Da Novelli a Sanders

Avevo appena dieci anni quando al mercato rionale di via Don Grioli iniziai a sentire parlare con enfasi delle “Giunte rosse”. In casa, i miei familiari commentavano con soddisfazione come le grandi città del Paese fossero passate dal governo democristiano a quello della Sinistra, grazie alla storica alleanza Pci-Psi.

Giorno dopo giorno in me prendeva forza il mito del sindaco Diego Novelli, e al contempo non disdegnavo il primo cittadino romano Argan insieme a Valenzi, Zangheri, Tognoli e altri duemila amministratori comunisti, sparsi per tutta Italia durante il decennio 1975-1985.

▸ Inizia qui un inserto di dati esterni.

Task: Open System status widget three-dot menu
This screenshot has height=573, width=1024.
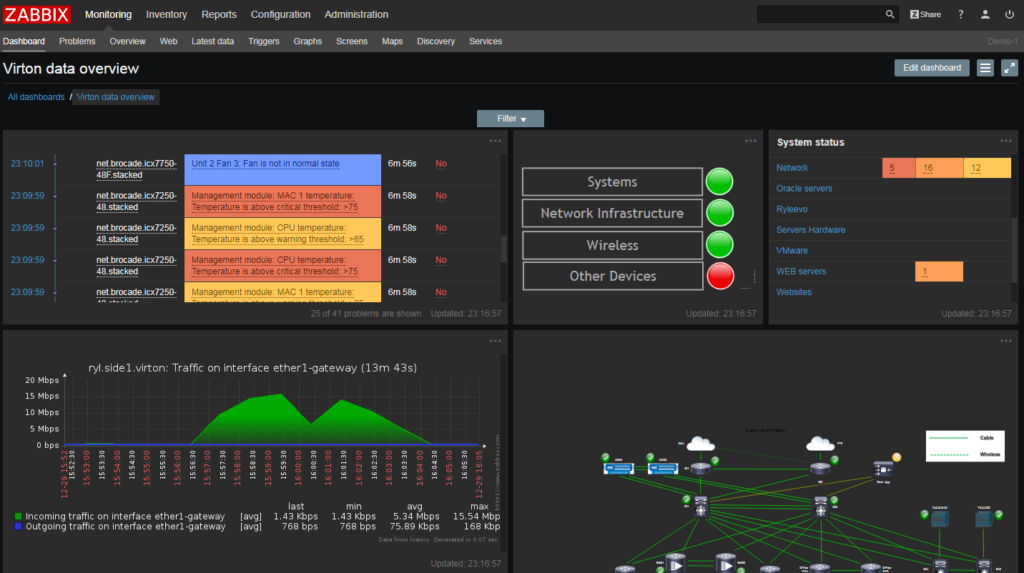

Una rivoluzione avvenuta tramite il voto democratico aveva portato intellettuali, giornalisti dell’Unità, urbanisti illuminati alla guida dei consigli comunali un tempo roccaforte delle correnti conservatrici in seno alla Democrazia Cristiana. Torino, Milano, Roma, Bologna, Napoli diventarono improvvisamente protagoniste di una stagione ricca di importanti riforme. In poco tempo i nuovi esecutivi attuarono il decentramento amministrativo, riconobbero nuove forme di partecipazione popolare tramite i comitati spontanei e i consigli di quartiere. Furono aperti asili nido a tutela delle madri lavoratrici, scuole per garantire l’istruzione anche in periferia e piscine pubbliche. Nel capoluogo piemontese aumentarono i servizi destinati ai cittadini, e pure le bocciofile e gli spazi riservati all’aggregazione.

Le “Giunte rosse” hanno amministrato con scelte coraggiose, privilegiando i temi sociali senza mai scordare di difendere i lavoratori e i loro posti in fabbrica, e soprattutto costruendo un rapporto con i cittadini di cui ancora oggi se ne rimpiangono i benefici, derivati da scelte condivise.

In seguito, decenni di taglio delle voci di spesa nei bilanci, accompagnati da una rinuncia progressiva a gestire la cosa pubblica, sono stati la causa di una progressiva riduzione dei servizi destinati alla persona nonché della incessante privatizzazione di ampi settori comunali. Ripianare i conti, dopo epoche di investimenti errati, è sempre scelta che comporta sacrifici per i settori più deboli.

Alla vigilia della prossima tornata elettorale lo scenario politico non ha più nulla da spartire con le maggioranze social-comuniste al potere sul finire degli anni ’70: una mutazione irreversibile del “fare politica” non incentrata sul bene comune ma di massima su percorsi prettamente individualistici. Di quelle giunte resta quanto non distrutto dai sindaci espressione della Repubblica nata dopo lo scandalo di Tangentopoli,restano il ricordo e il termine di raffronto con la classe politica trasversale che oggi si accontenta di gestire l’ordinario nella speranza di una improbabile scalata al successo personale, ma a scapito della giustizia sociale.

La funzione pubblica, attualmente, è ampiamente delegata ai privati, i quali oramai rivestono anche il ruolo di riferimento primario per chi si rivolge ai servizi sociali: un inesorabile declino il cui apice sarà un’amministrazione comunale ridotta a compiti di passacarte, oppure trasformata in penosa erogatrice di contributi a pioggia. Solamente una schiera di nuovi “sindaci sociali” potrebbe riuscire nell’intento di rimettere i cittadini al centro dell’azione politica.

Non credo sia solamente un sogno utopistico auspicare l’arrivo di un Sanders nostrano. Bernie Sanders, senatore statunitense per lo Stato del Vermont e precedentemente sindaco di Burlington, è riuscito ad attuare un modello di governo municipale socialista con l’indiscusso sostegno dei suoi cittadini e in un’epoca dove il maccartismo mieteva ancora vittime.

Sanders sostiene misure di reddito minimo per le fasce più deboli della popolazione, oltre a dichiararsi contro le guerre “per esportare la Democrazia” e a sfavore della pena di morte. Ha un suo seguito importante, soprattutto tra i giovani, e non perde occasione per candidarsi alle primarie del Partito democratico, malgrado i suoi settant’anni, ottenendo sempre un’affermazione al di sopra delle aspettative.

Quando si governa per il bene comune, ricoprendo il proprio ruolo istituzionale con umiltà, l’azione amministrativa diventa efficace nonché strumento utile al rilancio del benessere collettivo. Al contrario, chi si candida per privilegiare interessi lobbistici condanna l’intero territorio alla morte per entropia.

“Sanders italici” cercasi disperatamente.